We can argue for hours if that's because the media is biased, or if it's a structural artifact of the way journalism is done, or that it's because the GOP excels at gaming the media -- exploiting its loopholes and weaknessness for his own benefit, or all of the above, but the fact exists that the media doesn't deal with Kerry and the Democrats in the same way it does with Bush and the Republicans. This gives Bush a tremendous advantage, but only in the way that the stronger opponent in an asymmetric war has the "advantage" over the weaker one. The trick for the insurgent is to not play by the rules that give the stronger one the advantage, to move the fight to another arena where those advantages cannot be so easily brought into play, and where the size, scope and scale of the larger opponent actually works against him, while the relative smallness and powerlessness of the insurgent are themselves advantages.

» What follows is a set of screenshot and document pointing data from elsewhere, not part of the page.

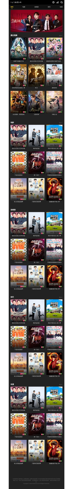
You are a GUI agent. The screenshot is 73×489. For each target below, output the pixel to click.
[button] (14, 21)
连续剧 (36, 7)
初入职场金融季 (18, 201)
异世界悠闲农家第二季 (18, 88)
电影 (23, 7)
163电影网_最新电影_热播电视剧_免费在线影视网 (25, 478)
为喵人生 (54, 114)
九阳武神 (36, 114)
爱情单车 (54, 88)
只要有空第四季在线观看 (36, 189)
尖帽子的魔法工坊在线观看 (19, 49)
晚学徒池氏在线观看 (36, 136)
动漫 (61, 7)
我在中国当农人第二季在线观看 (54, 136)
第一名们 (36, 175)
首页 (12, 7)
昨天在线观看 (36, 75)
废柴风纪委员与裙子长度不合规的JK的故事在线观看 (54, 49)
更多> (60, 35)
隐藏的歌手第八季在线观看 (54, 189)
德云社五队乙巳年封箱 (36, 61)
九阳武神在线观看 (36, 102)
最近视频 (14, 35)
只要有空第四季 (36, 201)
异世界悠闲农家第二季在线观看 (19, 75)
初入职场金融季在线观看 (19, 189)
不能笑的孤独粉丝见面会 (54, 175)
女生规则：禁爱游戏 (18, 114)
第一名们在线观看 (36, 162)
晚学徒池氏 (36, 148)
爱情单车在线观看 (54, 75)
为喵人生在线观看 (54, 102)
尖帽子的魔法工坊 (18, 61)
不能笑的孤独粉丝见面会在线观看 (54, 162)
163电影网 (16, 2)
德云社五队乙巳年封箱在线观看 (36, 49)
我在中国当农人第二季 (54, 148)
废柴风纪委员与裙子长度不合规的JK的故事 (54, 61)
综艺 (49, 7)
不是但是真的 (18, 175)
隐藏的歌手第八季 (54, 201)
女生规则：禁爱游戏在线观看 (19, 102)
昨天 (36, 88)
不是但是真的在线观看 (19, 162)
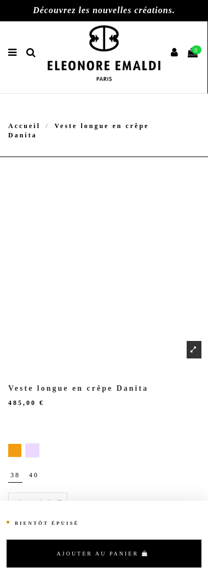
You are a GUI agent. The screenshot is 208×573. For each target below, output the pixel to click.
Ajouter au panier (103, 554)
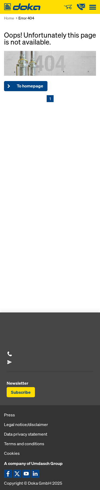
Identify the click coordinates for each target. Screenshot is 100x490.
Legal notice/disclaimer (26, 424)
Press (9, 415)
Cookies (12, 453)
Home (9, 18)
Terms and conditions (24, 444)
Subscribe (21, 392)
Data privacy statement (25, 434)
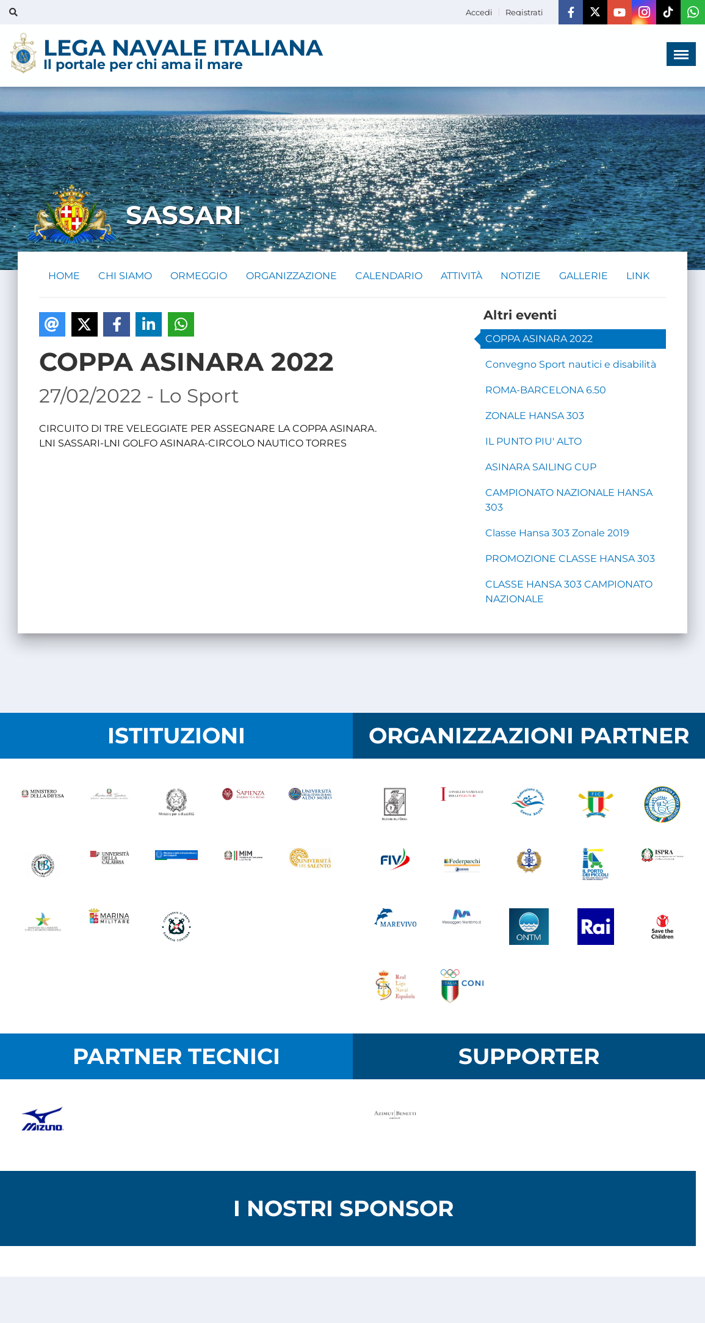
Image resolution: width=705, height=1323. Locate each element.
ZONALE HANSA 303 (534, 416)
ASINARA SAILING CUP (540, 467)
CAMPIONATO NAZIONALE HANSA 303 (569, 500)
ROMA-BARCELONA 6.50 (545, 390)
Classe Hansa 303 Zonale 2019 (557, 533)
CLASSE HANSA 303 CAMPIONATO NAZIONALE (569, 592)
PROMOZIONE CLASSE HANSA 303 (570, 559)
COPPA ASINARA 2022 (539, 339)
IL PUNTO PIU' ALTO (533, 442)
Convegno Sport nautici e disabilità (570, 365)
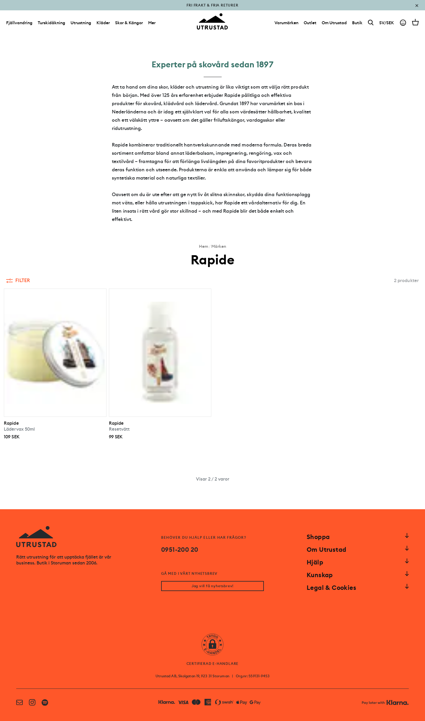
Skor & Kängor (129, 23)
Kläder (103, 23)
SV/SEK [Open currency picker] (386, 23)
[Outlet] (310, 23)
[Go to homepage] (212, 21)
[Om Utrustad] (334, 23)
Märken (218, 246)
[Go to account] (403, 23)
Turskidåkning (51, 23)
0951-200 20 (179, 550)
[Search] (371, 23)
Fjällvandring (19, 23)
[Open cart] (415, 22)
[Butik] (357, 23)
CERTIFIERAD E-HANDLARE (213, 663)
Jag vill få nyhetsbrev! (212, 586)
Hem (203, 246)
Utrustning (81, 23)
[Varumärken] (286, 23)
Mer (152, 23)
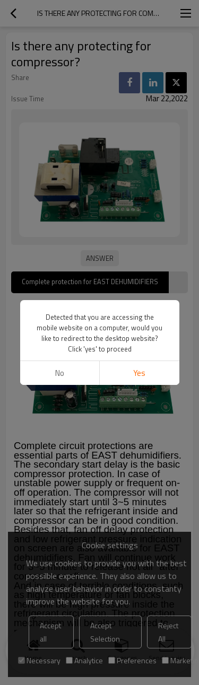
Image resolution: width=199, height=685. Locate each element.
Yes (139, 373)
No (59, 373)
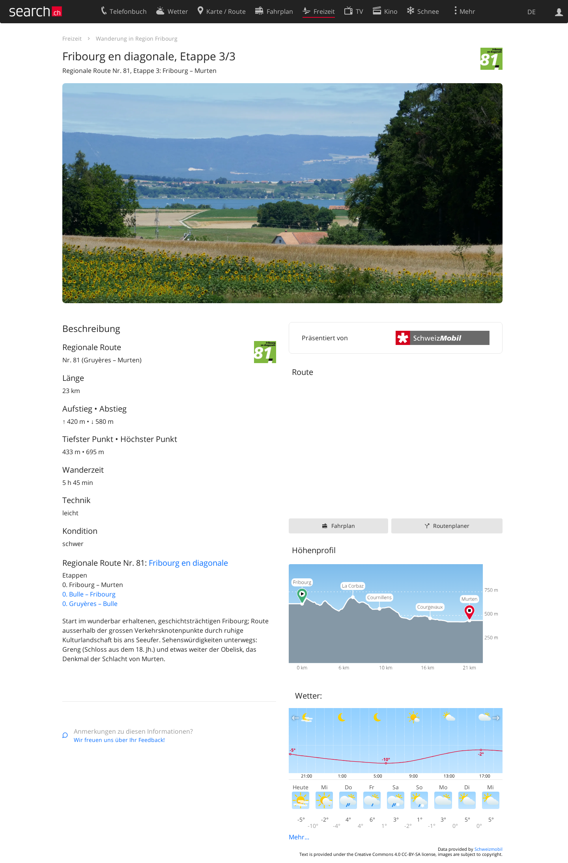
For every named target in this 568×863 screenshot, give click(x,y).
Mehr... (299, 837)
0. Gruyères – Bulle (90, 603)
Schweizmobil (489, 849)
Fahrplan (343, 525)
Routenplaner (451, 525)
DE (531, 11)
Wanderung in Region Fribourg (137, 38)
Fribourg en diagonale (188, 562)
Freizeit (72, 38)
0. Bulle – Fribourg (89, 594)
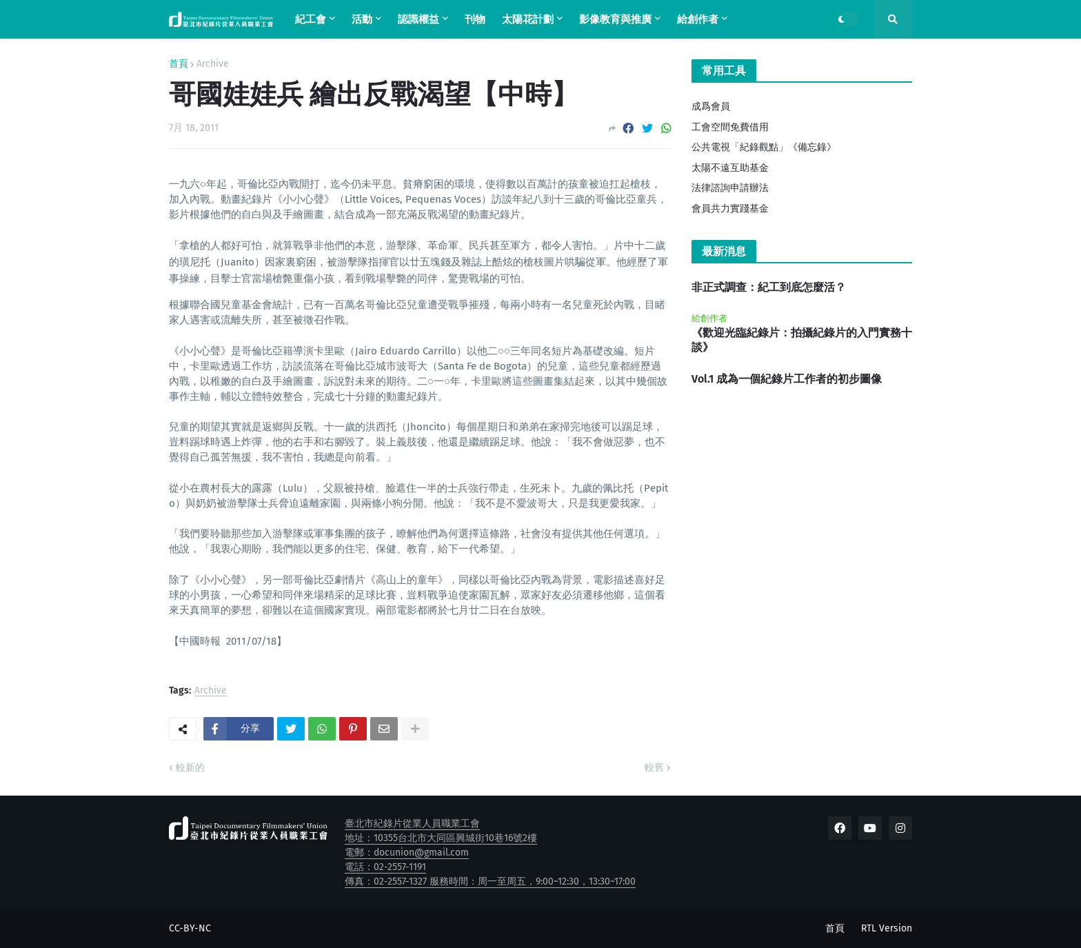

That's why I blanch whenever I see suggestions that Kerry and the Democrats need to counter Bush's smearing with their own frontal attack on Bush's character and personality -- as opposed to his failed policies and the credibility of his administration. For that kind of direct attack against an opponent's strong points to work, you've got to have the troops to carry it off, and Kerry simply will not have the media with him if he launches it. Better to come in from the side, where it's least expected, and work stealthily and surrepitiously to undermine the position of the opponent, then waste your resources on an attack that will never work.
Saying this in a general way as I have is easy, where expertise comes in is in knowing the hows and whys and wheres and whens of it -- and I certainly hope that Kerry's got some people who can think that way, because we're gonna need them.)
Addenda: Publius, again, says a similar thing, that Kerry shouldn't get caught in the trap of debating whether Bush has "resolve" or not, instead he should move the goalposts and change the terms of the debate to whether Bush is competent to do the job.
Kerry or his surrogates should say something like: “The Republicans spent all week arguing that Bush has the resolve necessary to win the war on terror. We agree with them. The issue isn’t the President’s resolve, it’s whether he’s competent. His policies have been a failure on everything from national security to Iraq to the economy to stem cells to outsourcing. Normally, when people make mistakes, they change course. But not Bush. He himself has said that when he makes a decision, he sticks to it. Well, that’s the whole problem, Wolf. We have a President with a firm conviction to keep driving America off a cliff.”
(I've always thought that the competency issue can be a winner for Kerry, but many long-time pols are afraid of it, because Dukakis based his entire campaign on it. That was a really bad decision, but it shouldn't preclude using the ammunition that we've got when it's in our hands, or from framing the argument in a way that helps us.)